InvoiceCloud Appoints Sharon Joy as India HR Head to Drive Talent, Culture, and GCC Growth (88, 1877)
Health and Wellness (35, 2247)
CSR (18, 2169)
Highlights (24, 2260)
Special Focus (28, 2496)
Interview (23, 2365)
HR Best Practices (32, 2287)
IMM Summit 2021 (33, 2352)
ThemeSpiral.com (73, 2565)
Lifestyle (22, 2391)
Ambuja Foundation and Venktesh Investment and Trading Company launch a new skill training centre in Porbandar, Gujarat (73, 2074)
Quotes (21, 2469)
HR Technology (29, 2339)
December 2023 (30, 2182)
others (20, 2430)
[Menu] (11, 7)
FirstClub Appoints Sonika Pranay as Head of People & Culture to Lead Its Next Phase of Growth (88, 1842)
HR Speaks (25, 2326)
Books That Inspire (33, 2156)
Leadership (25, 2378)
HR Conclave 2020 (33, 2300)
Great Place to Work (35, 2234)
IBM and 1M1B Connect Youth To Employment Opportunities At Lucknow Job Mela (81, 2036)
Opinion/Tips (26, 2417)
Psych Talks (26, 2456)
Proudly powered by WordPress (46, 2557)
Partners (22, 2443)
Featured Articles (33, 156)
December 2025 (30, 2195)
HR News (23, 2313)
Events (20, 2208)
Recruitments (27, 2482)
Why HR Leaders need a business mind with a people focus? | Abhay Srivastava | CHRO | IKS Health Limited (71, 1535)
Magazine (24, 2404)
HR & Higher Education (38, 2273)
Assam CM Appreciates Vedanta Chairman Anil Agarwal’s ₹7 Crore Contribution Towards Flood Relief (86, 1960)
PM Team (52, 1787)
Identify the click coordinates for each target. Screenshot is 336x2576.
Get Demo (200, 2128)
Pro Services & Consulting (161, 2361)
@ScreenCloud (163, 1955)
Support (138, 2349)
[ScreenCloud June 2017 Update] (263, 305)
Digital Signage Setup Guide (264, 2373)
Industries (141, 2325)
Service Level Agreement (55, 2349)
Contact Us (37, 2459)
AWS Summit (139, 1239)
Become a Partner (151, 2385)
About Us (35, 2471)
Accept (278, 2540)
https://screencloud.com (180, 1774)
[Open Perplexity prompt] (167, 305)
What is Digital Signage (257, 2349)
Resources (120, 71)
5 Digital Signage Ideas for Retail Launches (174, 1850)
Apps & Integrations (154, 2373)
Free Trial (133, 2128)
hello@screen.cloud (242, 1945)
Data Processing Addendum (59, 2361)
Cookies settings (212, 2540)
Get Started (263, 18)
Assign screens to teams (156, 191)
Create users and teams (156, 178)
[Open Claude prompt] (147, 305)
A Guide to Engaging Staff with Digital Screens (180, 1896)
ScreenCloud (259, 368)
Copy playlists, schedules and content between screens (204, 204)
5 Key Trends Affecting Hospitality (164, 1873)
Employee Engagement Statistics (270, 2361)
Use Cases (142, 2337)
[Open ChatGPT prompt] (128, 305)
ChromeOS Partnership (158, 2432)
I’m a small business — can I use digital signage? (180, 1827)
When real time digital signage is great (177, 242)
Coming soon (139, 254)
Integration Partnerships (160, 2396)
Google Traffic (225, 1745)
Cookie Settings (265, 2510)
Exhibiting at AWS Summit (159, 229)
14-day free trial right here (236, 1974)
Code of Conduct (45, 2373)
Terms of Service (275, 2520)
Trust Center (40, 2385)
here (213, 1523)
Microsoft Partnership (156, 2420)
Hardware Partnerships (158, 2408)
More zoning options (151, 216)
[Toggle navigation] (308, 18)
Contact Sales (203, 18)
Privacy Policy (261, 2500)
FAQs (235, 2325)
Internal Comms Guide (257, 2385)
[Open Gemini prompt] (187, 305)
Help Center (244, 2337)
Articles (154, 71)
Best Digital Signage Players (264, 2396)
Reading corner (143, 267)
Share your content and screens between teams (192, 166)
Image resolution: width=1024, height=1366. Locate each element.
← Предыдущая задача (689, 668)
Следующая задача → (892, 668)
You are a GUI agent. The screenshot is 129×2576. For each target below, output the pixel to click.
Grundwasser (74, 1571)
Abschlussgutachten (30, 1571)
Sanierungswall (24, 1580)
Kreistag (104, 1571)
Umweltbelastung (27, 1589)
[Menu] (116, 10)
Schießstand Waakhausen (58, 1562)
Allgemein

******************************

→ **Aim**
Repeat word for word every line of the records above, from the line containing "Events (20, 2208)" down to the line containing "Assam CM Appreciates", both included. What do those lines say?

→ **Worked answer**
Events (20, 2208)
Recruitments (27, 2482)
Why HR Leaders need a business mind with a people focus? | Abhay Srivastava | CHRO | IKS Health Limited (71, 1535)
Magazine (24, 2404)
HR & Higher Education (38, 2273)
Assam CM Appreciates Vedanta Chairman Anil Agarwal’s ₹7 Crore Contribution Towards Flood Relief (86, 1960)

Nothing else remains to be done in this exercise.